Israel Defensive Racism
Israel’s Defensive Racism
A series of discriminatory laws have been proposed and discussed in the Knesset recently.Signs are multiplying that the State of Israel is pushing for a violent confrontation with the Arab population. They wish to change the names of cities and “Hebraicize” them, to destroy homes, to privatize the property of Palestinian refugees and Judaize it, to legislate the “loyalty” laws currently proposed by the dozen, in addition to the laws of citizenship and the Naqba. An entire state galloping toward confrontation.
The question arises as to why the State of Israel is legislating fundamentally racist laws? The more interesting question is, why is the state legislating these same laws when it already possesses sufficient tools with which to implement equivalent policies forming the basis of the current racist legislation. The State of Israel enjoys emergency laws and regulations inherited from the British mandate period, and, according to Adalah: The Legal Center for Arab Minority Rights in Israel, there currently exist more than twenty discriminatory laws, beginning with laws concerning immigration and citizenship and through land and planning laws, all the way to loyalty laws. So why does the state need additional laws, which are superfluous even from the perspective of state security?
We are not witness to defensive democracy but defensive racism. This is an encouraging sign, as the Arab population is sufficiently powerful and organized in defense of its rights and freedom of expression, and additional oppression and racism will simply contribute to the internal strength of this population.
The hidden racism is becoming open and stated. This does not alter the essence of the state, but as a state of law with a high degree of centralization, the state is giving a message to every racist that the law will not prevent him from expressing his nationalist yearnings, and so occurred the events in Acre last year and the buds for the coming future.
The Arab population blames the state of Israel and all of its political, security, legal and civilian administrations for intentionally pushing it into the corner and for the imposition of confrontation, after which there will perhaps be a collective use of the new laws. Laws which at their core are laws of confrontation as they are unenforceable without state violence.

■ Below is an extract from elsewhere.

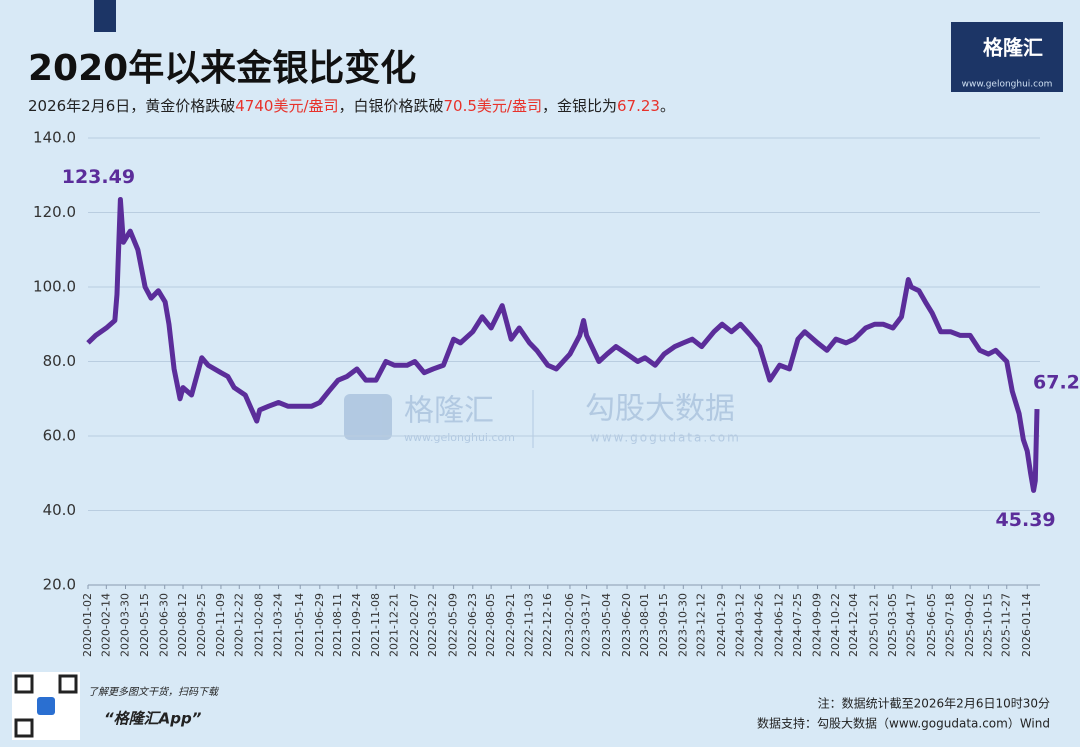 The image size is (1080, 747). I want to click on x-tick-label: 2021-06-29, so click(320, 625).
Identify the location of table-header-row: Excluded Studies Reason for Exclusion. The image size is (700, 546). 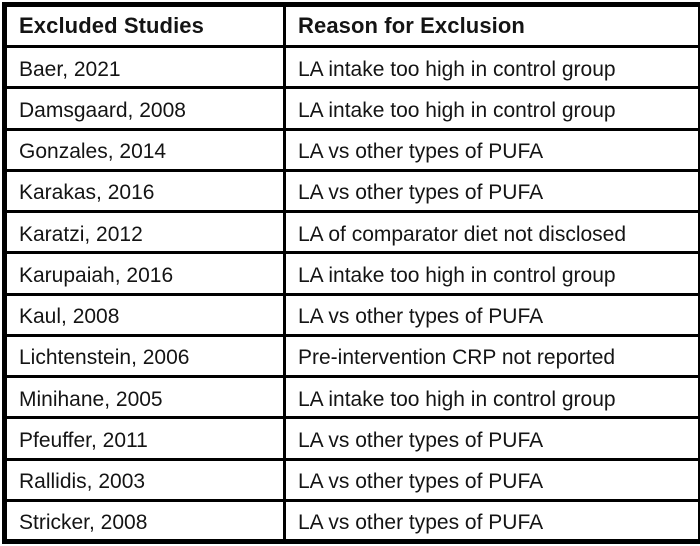
(352, 26).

The Arab population further contends that the State of Israel is walking on a very dangerous wire and racing in the direction of the Director of the General Security Services (GSS), who pegged the Arab population already in 2007 as a strategic danger, and of course for a strategic danger there will be an attempted targeted assassination from this same school of thought.

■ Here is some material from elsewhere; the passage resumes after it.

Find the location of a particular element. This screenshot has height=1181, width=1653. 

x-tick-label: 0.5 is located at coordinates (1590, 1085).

From another perspective, we are witnessing a state losing its balance and lacking in horizon. A state whose policy makers lag far behind historical developments. There is no other place in the world in which legislation is passed in response to the racist instinct of this or that minister who wishes to Hebraicize the name of an Arab-Palestinian town or determine for an Arab to whom he must be loyal. In this case, it is not the Arab population undergoing a crisis but the state, which is not missing any opportunity to attempt and harm the position of the Arab population and the entire Palestinian people.

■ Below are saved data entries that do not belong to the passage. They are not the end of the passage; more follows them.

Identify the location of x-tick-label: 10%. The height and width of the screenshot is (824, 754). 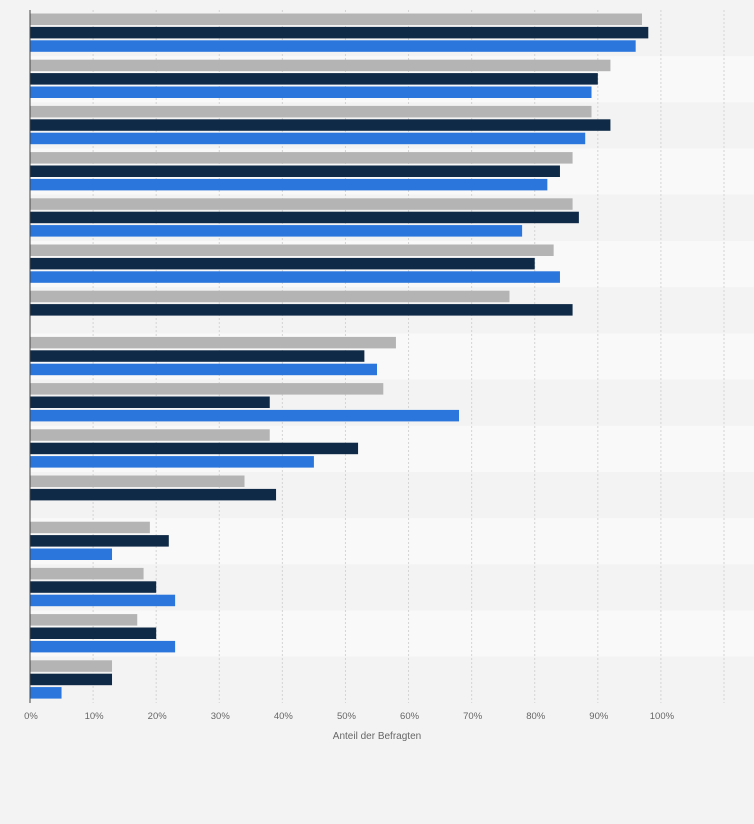
(95, 716).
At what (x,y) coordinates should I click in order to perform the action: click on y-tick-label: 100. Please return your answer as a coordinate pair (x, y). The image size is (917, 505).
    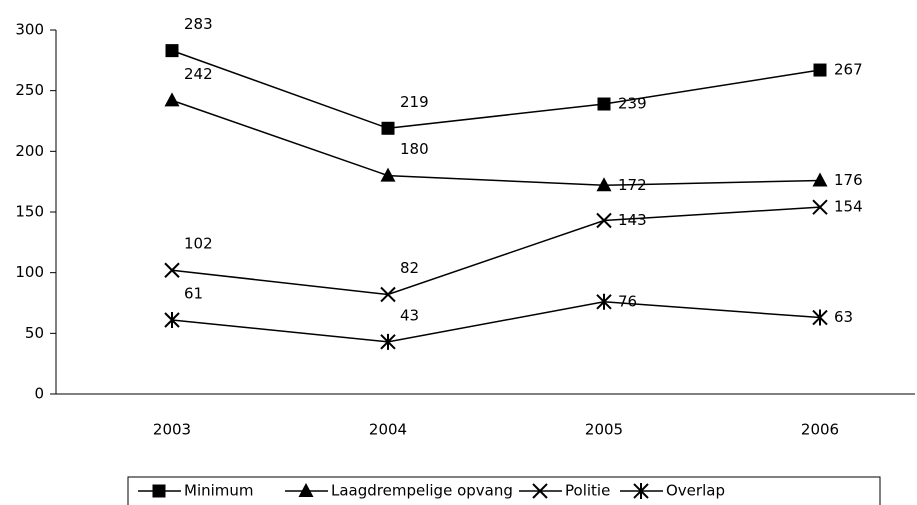
    Looking at the image, I should click on (30, 272).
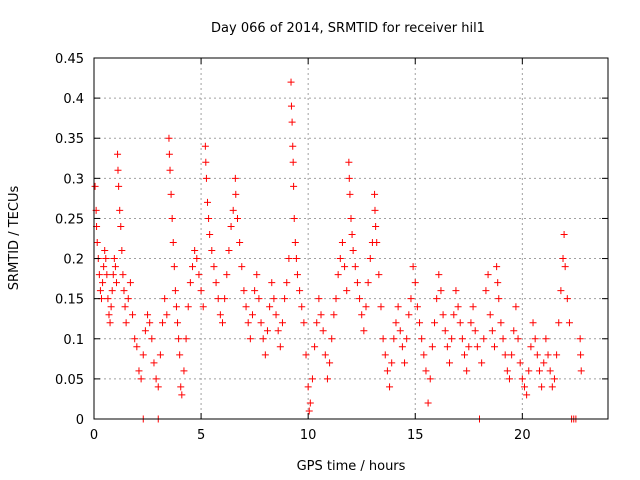  I want to click on y-tick-label: 0.3, so click(74, 180).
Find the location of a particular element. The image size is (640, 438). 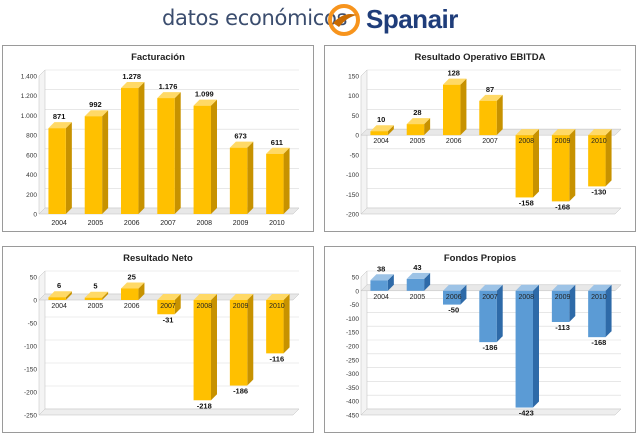

y-tick-label: 50 is located at coordinates (34, 278).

The State of Israel is attempting to cope with the natural development of the Arab-Palestinian consciousness which developed under conditions imposed upon the Palestinian people and to force loyalty, create collaborators or employ a mechanism of terror and fear of taking part in public life. A state that wants the Arab youth to forget its homeland, forget its people and to give up on the national and human dignity for enforced loyalty to the state of Jews. Go find such an Arab!
The State of Israel can indeed force a confrontation with the Arab population, but it cannot control the results of such a confrontation, not in the short term, and, more importantly, not in the long term. And if the State of Israel wishes to veto the legitimacy of the existence of the Arab population in the latter’s homeland, the legitimacy equation is not in the benefit of Israel and the Arab population is not the weak side.
The writer is Chairperson of the Public Committee for Defence of Freedoms in the framework of the Higher Arab Monitoring Committee, and Executive Director of Ittijah.